Jung sind sie, viele Teenager in Cliquen, alles freiwillig, ohne elterlichen Zwang. Die Grauschöpfe, der sogenannte „Silbersee“, der das Parkett europäische Konzerthäuser prägt, existiert hier nicht – und das liegt nicht nur daran, dass asiatische Männer und Frauen mit einer Haarpracht gesegnet sind, die viel später oder gar nicht grau wird. Im Saal herrscht Stille, wertschätzende Konzentration. Mit dem letzten Takt aber: Emotionen, Aufschrei, Jubel.
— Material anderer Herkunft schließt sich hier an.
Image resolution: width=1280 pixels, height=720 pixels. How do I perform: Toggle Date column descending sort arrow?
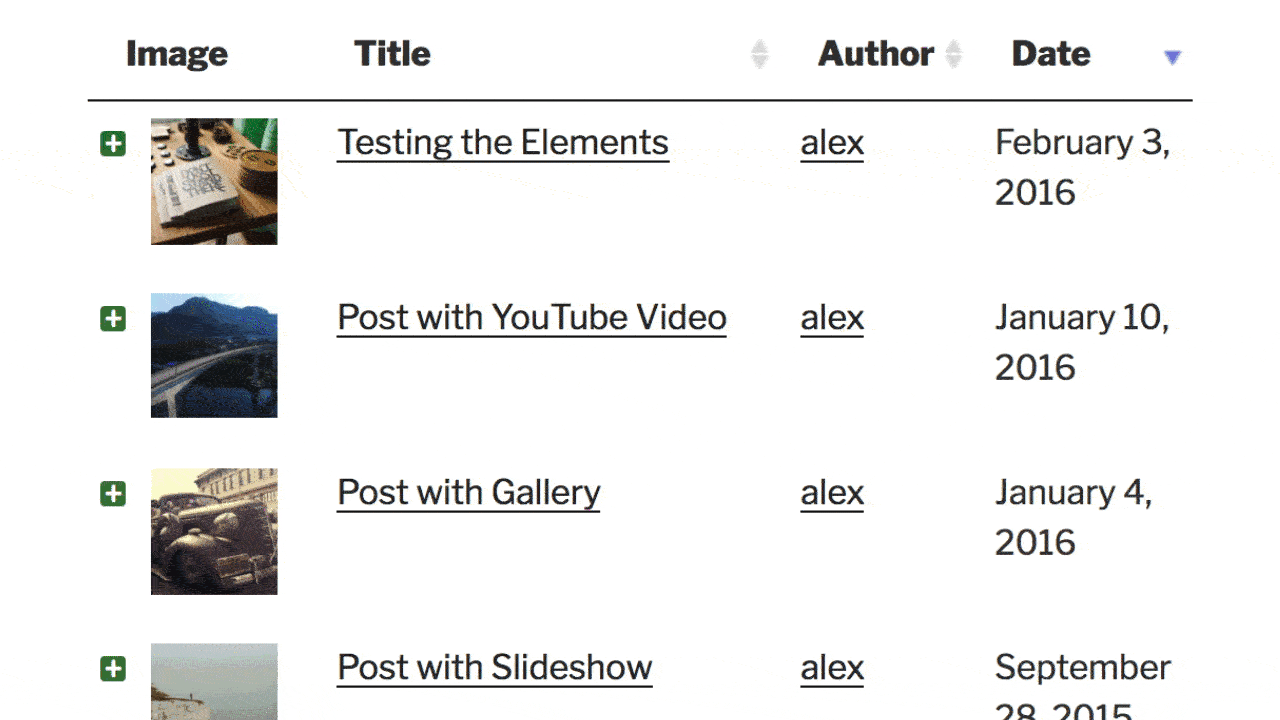click(1173, 57)
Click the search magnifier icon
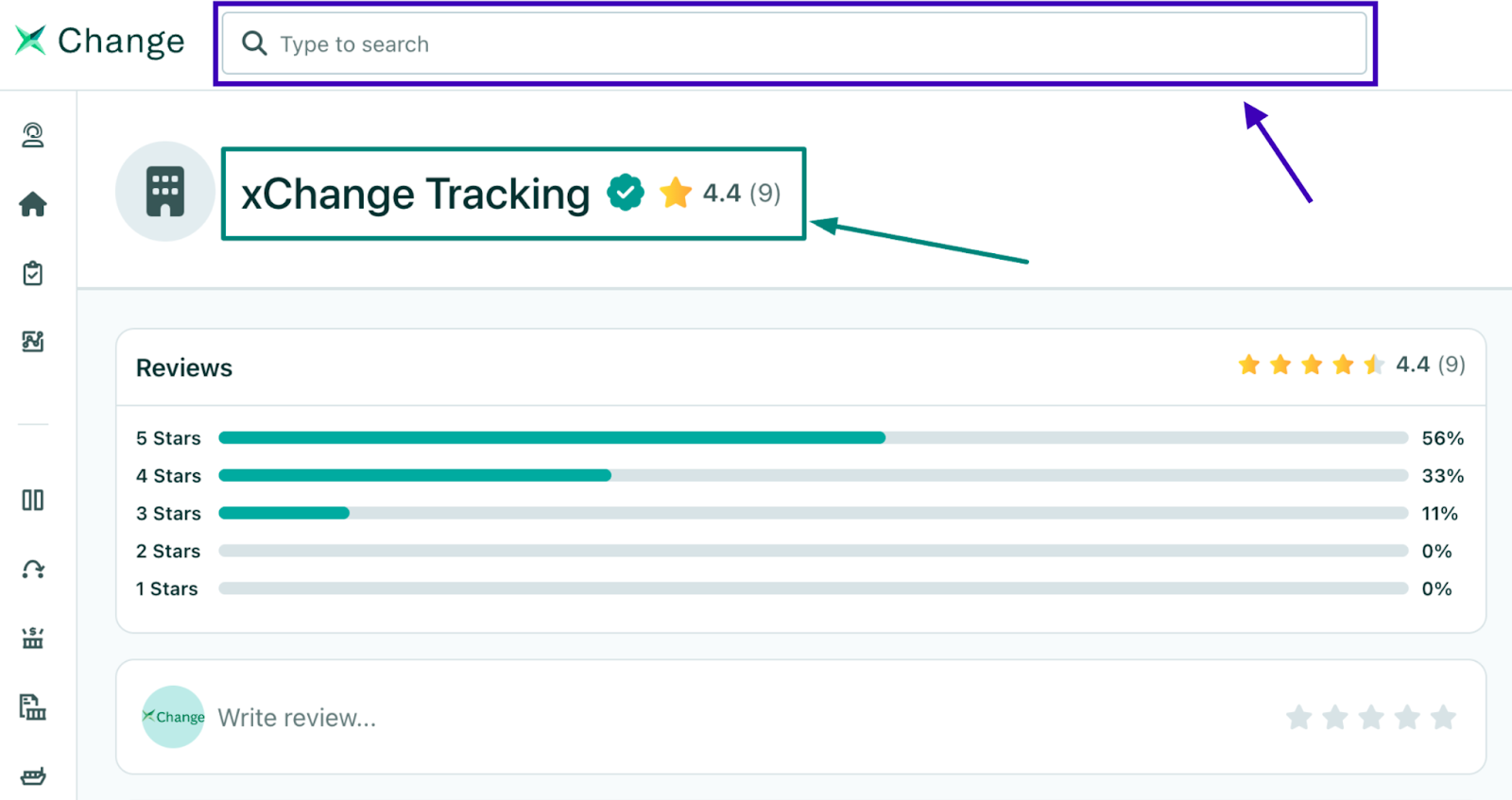 pos(254,43)
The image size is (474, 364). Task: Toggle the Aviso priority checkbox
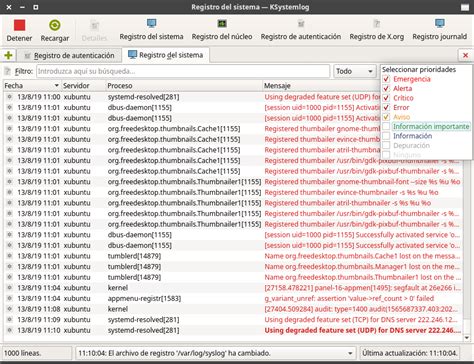386,117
Er kommt schlagartig, nicht mit Anlauf wie in Europa. „Koreaner sind viel weniger verwöhnt, viel dankbarer für diese Musik, als wir im Westen“, wird Sokhiev später am Flughafen sagen. Und grübelt: „Sie wissen so vieles über uns. Und wir fast gar nichts über sie.“ Lost in Translation.
Wieder in die Busse, Fahrt durch die gebirgige koranische Landschaft, die in so vielem an Deutschland erinnert. Bewaldete Hügel. Autobahnen, betonierte Hänge, Tunnel, Stromtrassen, der Containerhafen von Hyundai, Wälder von Wohntürmen, gegen die Marzahn und Hellersdorf wirklich noch Dörfer sind, Hochgeschwindigkeitszüge: Südkorea ist hochindustrialisiert, erste Welt. Nur manchmal schimmert noch das Mittelalter durch.
In Daegu, der nächsten Station des Orchesters, liegt der Bahnhof gleich neben der Konzerthalle. An den Bahntrassen klebt ein Markt wie ein Bienenkorb am Mauerwerk. Offene Säcke mit Chilischoten, Berge von gefrorenem Fisch, riesige Lauchknollen. Frauen brutzeln sich ihre eigene Mahlzeit am Feuer. Ein Stück historisches Korea, wohl dem Verschwinden geweiht. Auch das zweite Konzert wird ein Triumph. Ab in die Busse. Die nächste Station heißt Japan.
Die Reise wurde vom DSO mit ermöglicht.